Zwar kann unter bestimmten Voraussetzungen mittels der Methoden der Elementanalytik auch die Zusammensetzung eines organischen Zwischenproduktes bestimmt werden. Hierin liegt indes nicht die eigentliche Zweckbestimmung dieser Geräte, da die Zusammensetzung organischer Zwischenprodukte auf Grund ihrer Sollbeschaffenheit vorgegeben ist.
Auch das weitere von der Widersprechenden angeführte Beispiel einer Firma, die einerseits Sensoren für die Stahlindustrie und andererseits Platindünnfilmelemente für Temperatursensoren vertreibt, gibt keine Veranlassung zu einer anderen Beurteilung, da die dortigen Messsysteme, nämlich Sensoren, eben aus diesem Stoff bestehen (Platindünnfilmelemente). Rückschlüsse darauf, dass der Verkehr davon ausgehen könnte, dass der Produzent organischer Zwischenprodukte zugleich auch Messgeräte zur Elementanalyse vertreibt oder herstellt, ergeben sich daraus nicht. Die Recherche des Senats hat dementsprechend auch keine Gerätehersteller für Elementanalysegeräte gefunden, welche gleichzeitig chemische Produkte vertreiben oder herstellen.
Die zu vergleichenden Waren unterscheiden sich auch in ihrem Verwendungszweck. Messgeräte zur Elementanalyse werden zur Bestimmung von Elementen verwendet, um also beispielsweise den Blei-, Quecksilber- oder auch Arsengehalt in Stahl oder Umweltproben zu bestimmen.
Bei organischen Zwischenprodukten handelt es sich demgegenüber um definierte Zusammensetzungen, deren Elemente bereits bekannt sind und die zur Weiterverarbeitung bestimmt sind.
Eine Ähnlichkeit in Bezug auf Art und Beschaffenheit, der sich gegenüberstehenden Waren ist klar zu verneinen, da es sich einerseits um chemische Kohlenwasserstoffverbindungen handelt und andererseits um handfeste Geräte, die aus zahlreichen festen Materialien und Teilen bestehen, die funktional zusammenwirken.
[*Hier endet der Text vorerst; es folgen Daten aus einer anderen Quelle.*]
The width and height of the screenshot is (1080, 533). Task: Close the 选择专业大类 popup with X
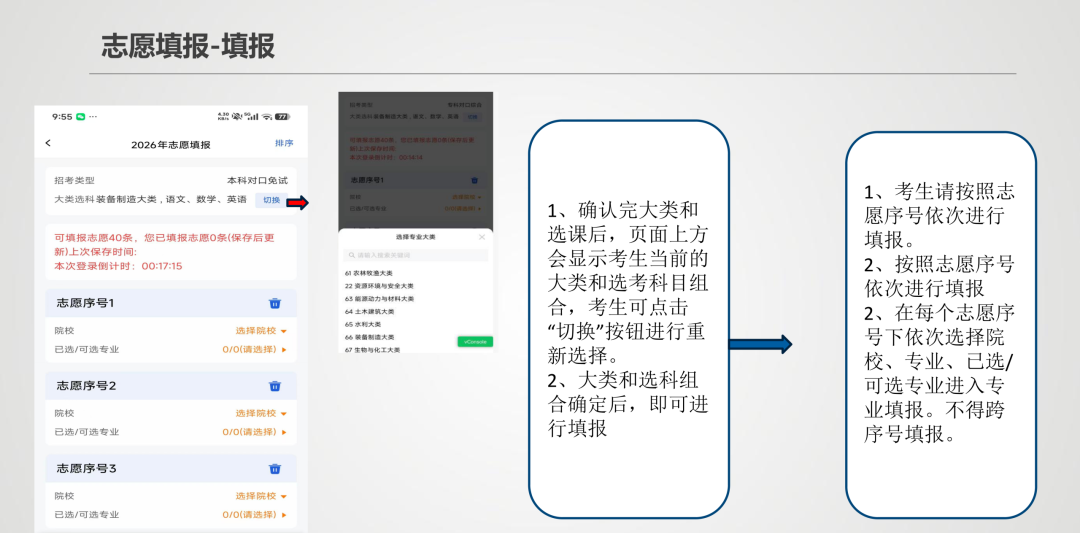(481, 238)
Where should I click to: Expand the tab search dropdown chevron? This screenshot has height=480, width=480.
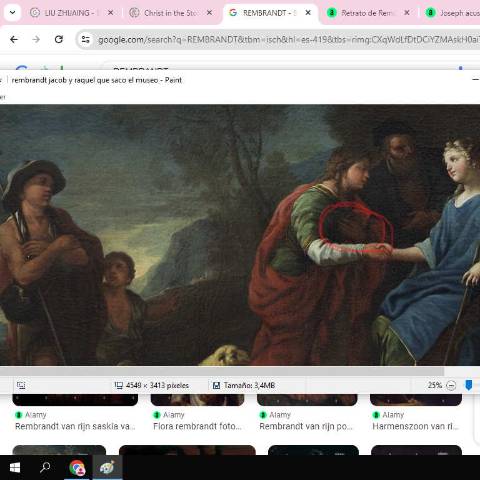(x=12, y=13)
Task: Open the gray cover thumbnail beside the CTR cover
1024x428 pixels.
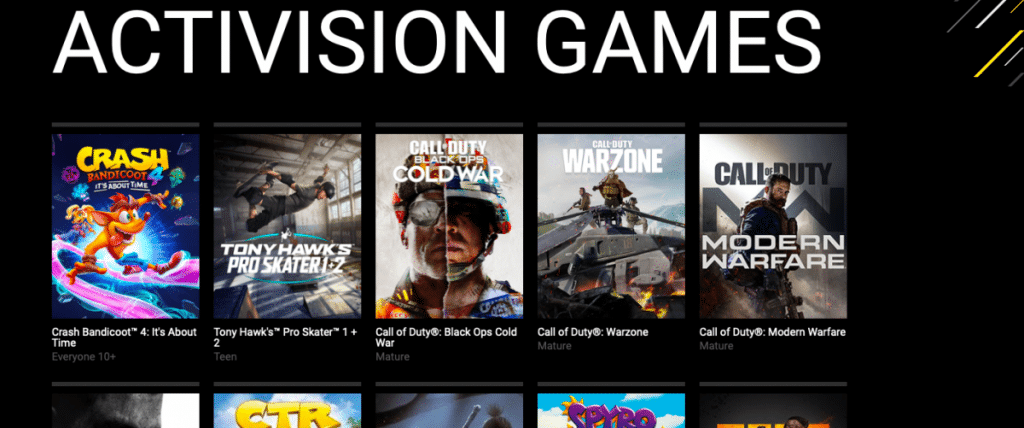Action: click(x=449, y=410)
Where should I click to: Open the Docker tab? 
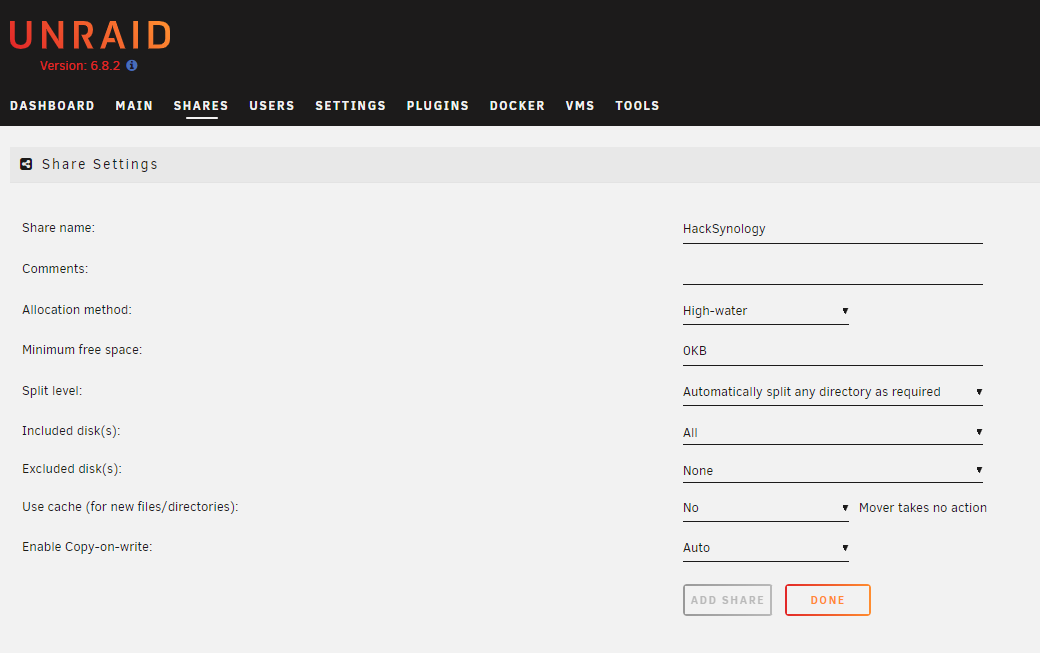517,106
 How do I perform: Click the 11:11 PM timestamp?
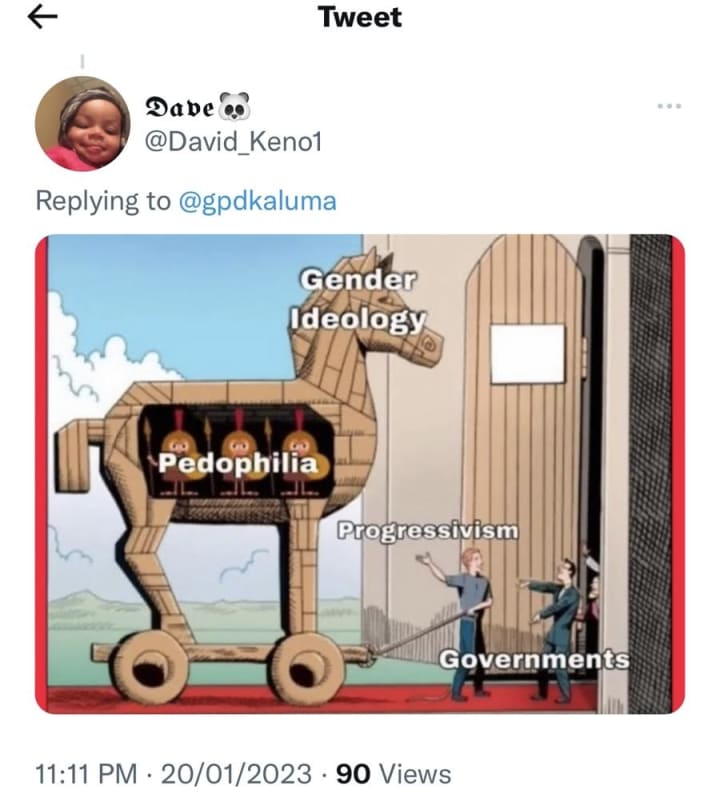tap(86, 774)
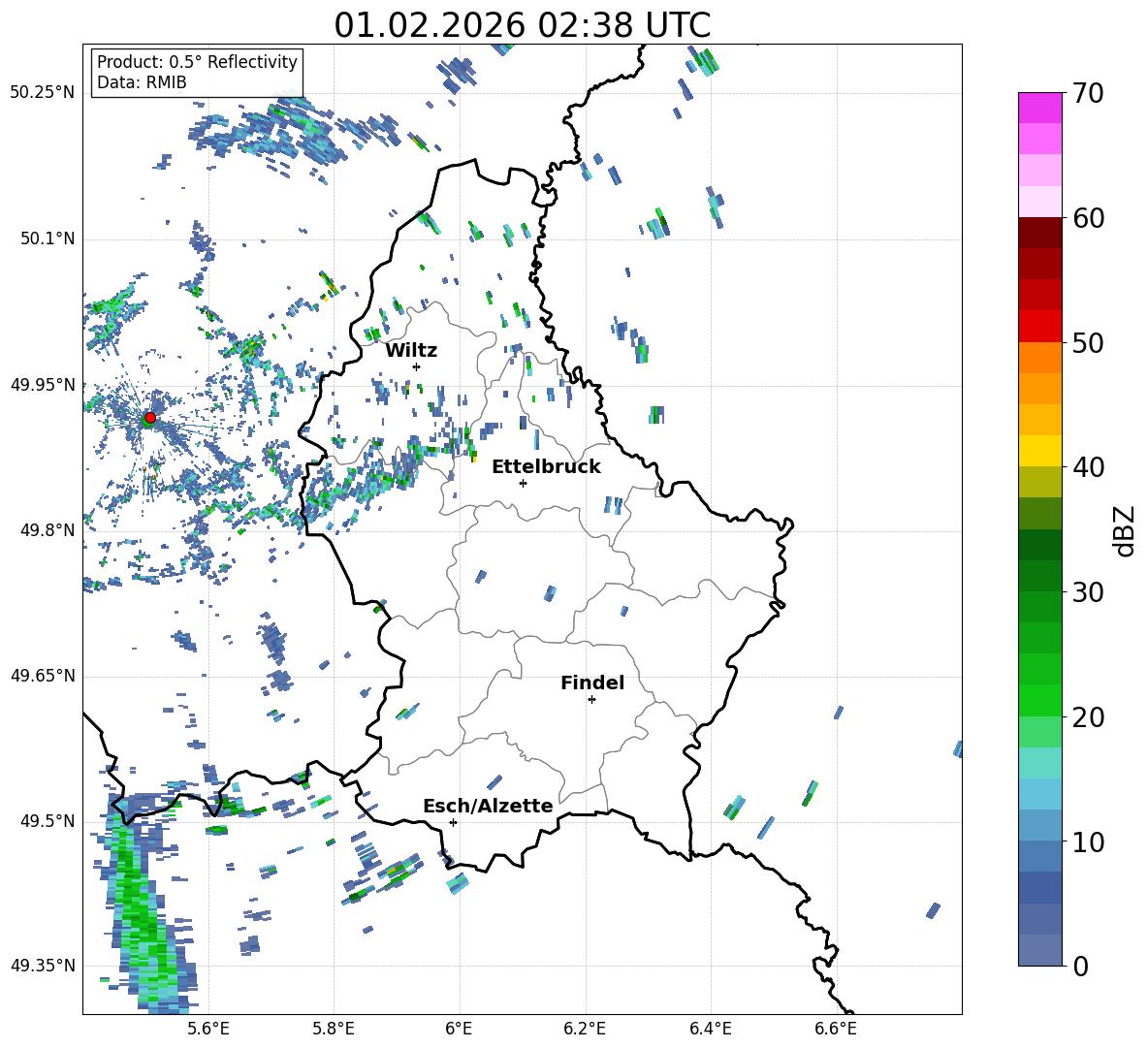Click the Ettelbruck station cross marker
1148x1048 pixels.
pyautogui.click(x=523, y=483)
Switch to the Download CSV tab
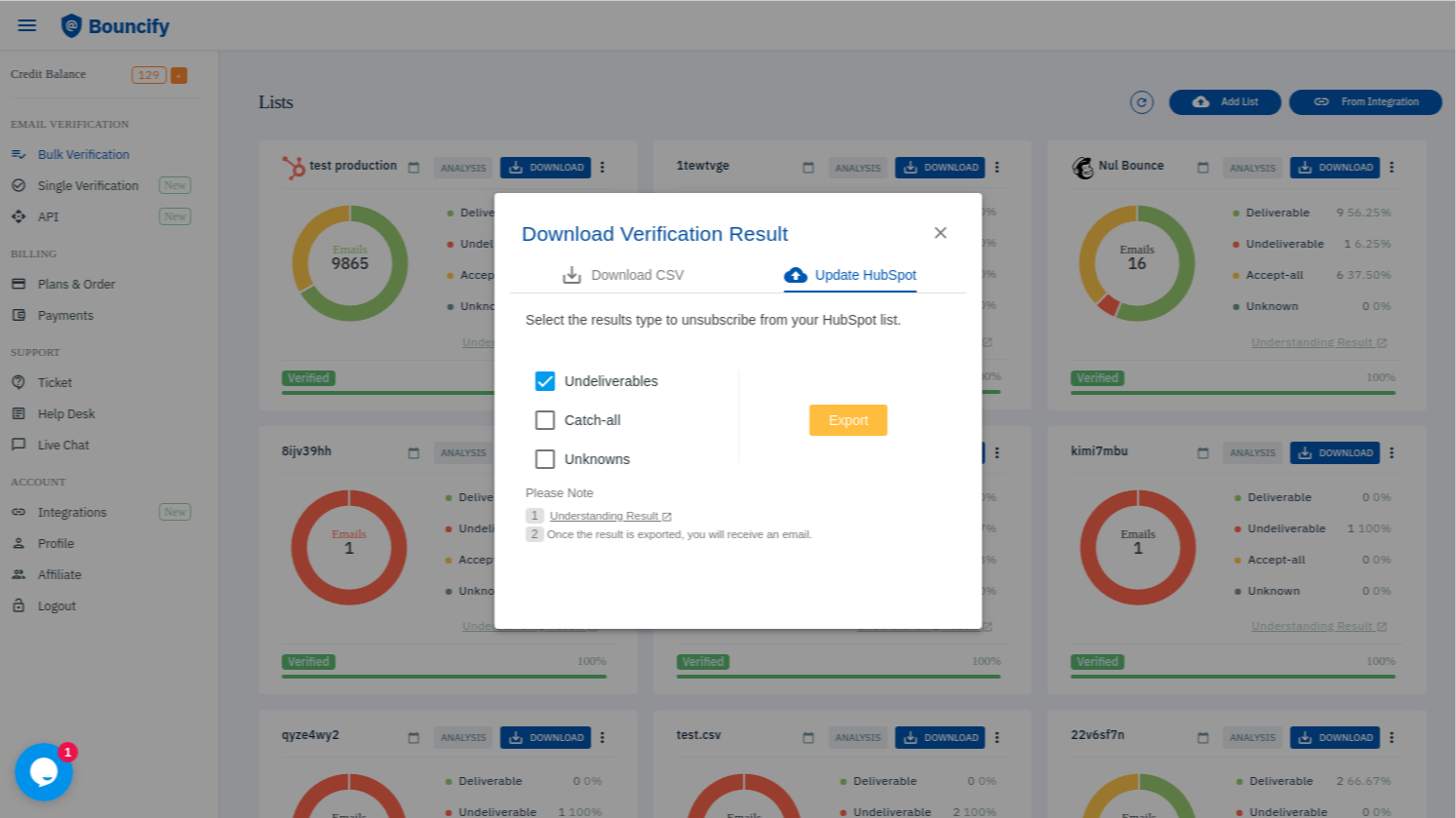 click(623, 275)
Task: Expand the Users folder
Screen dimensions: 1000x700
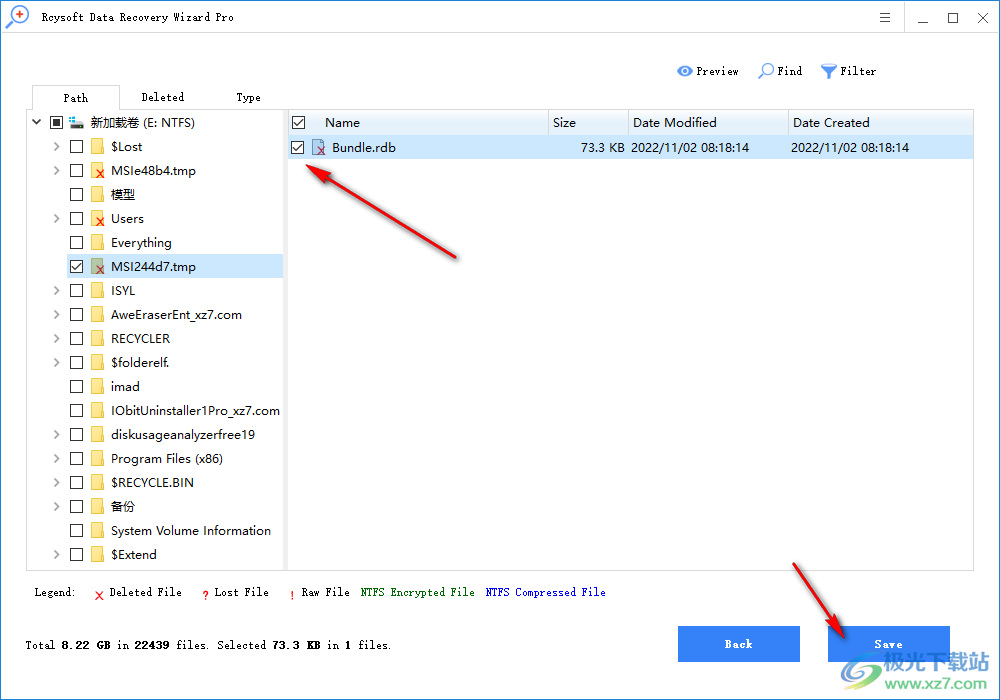Action: pos(57,218)
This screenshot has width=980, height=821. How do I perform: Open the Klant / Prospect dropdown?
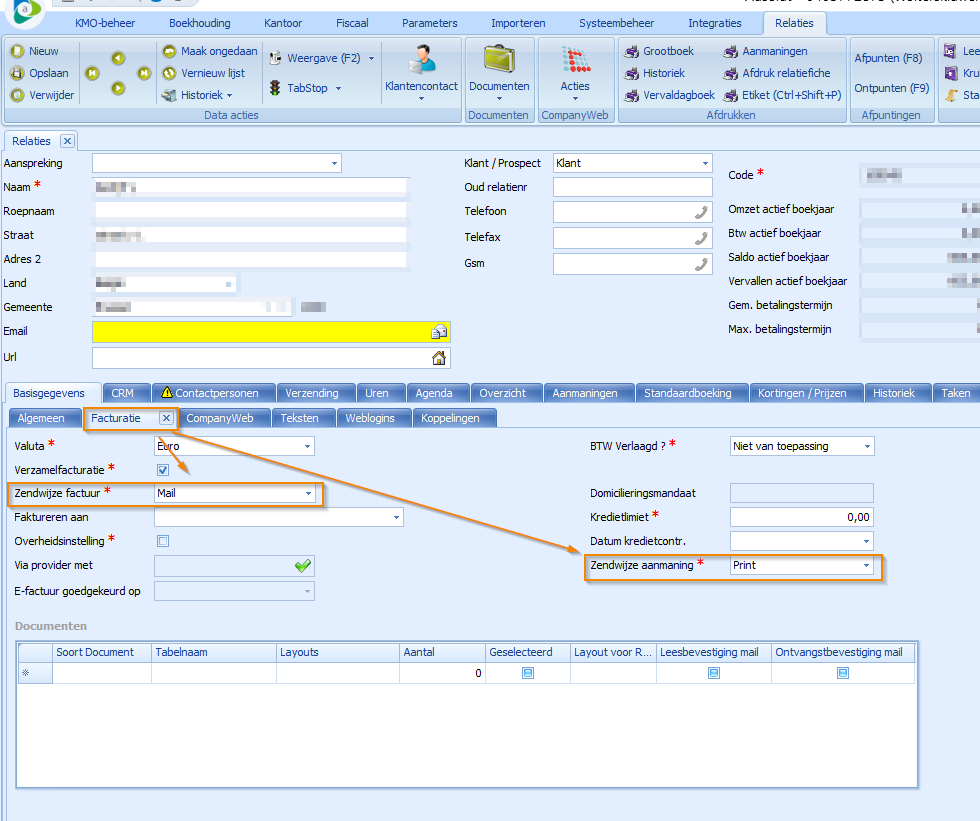pyautogui.click(x=705, y=163)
Eine - wie hier - gänzlich fehlende Ähnlichkeit der Waren und Dienstleistungen kann auch durch andere Tatbestandsmerkmale der Verwechslungsgefahr nicht mehr ausgeglichen werden (EuGH GRUR 1998, 922, 923 - Canon; EuGH GRUR Int. 2009, 911, 913 - WATERFORD STELLENBOSCH; OLG Braunschweig GRUR 2010, 287 (287) - test/tests.de), so dass selbst die hier gegebene Zeichenidentität keine Verwechslungsgefahr nach § 9 Abs. 1 Nr. 2 MarkenG begründen kann.
III.
Für eine Auferlegung von Kosten besteht bei der vorliegenden Sachlage keine Veranlassung.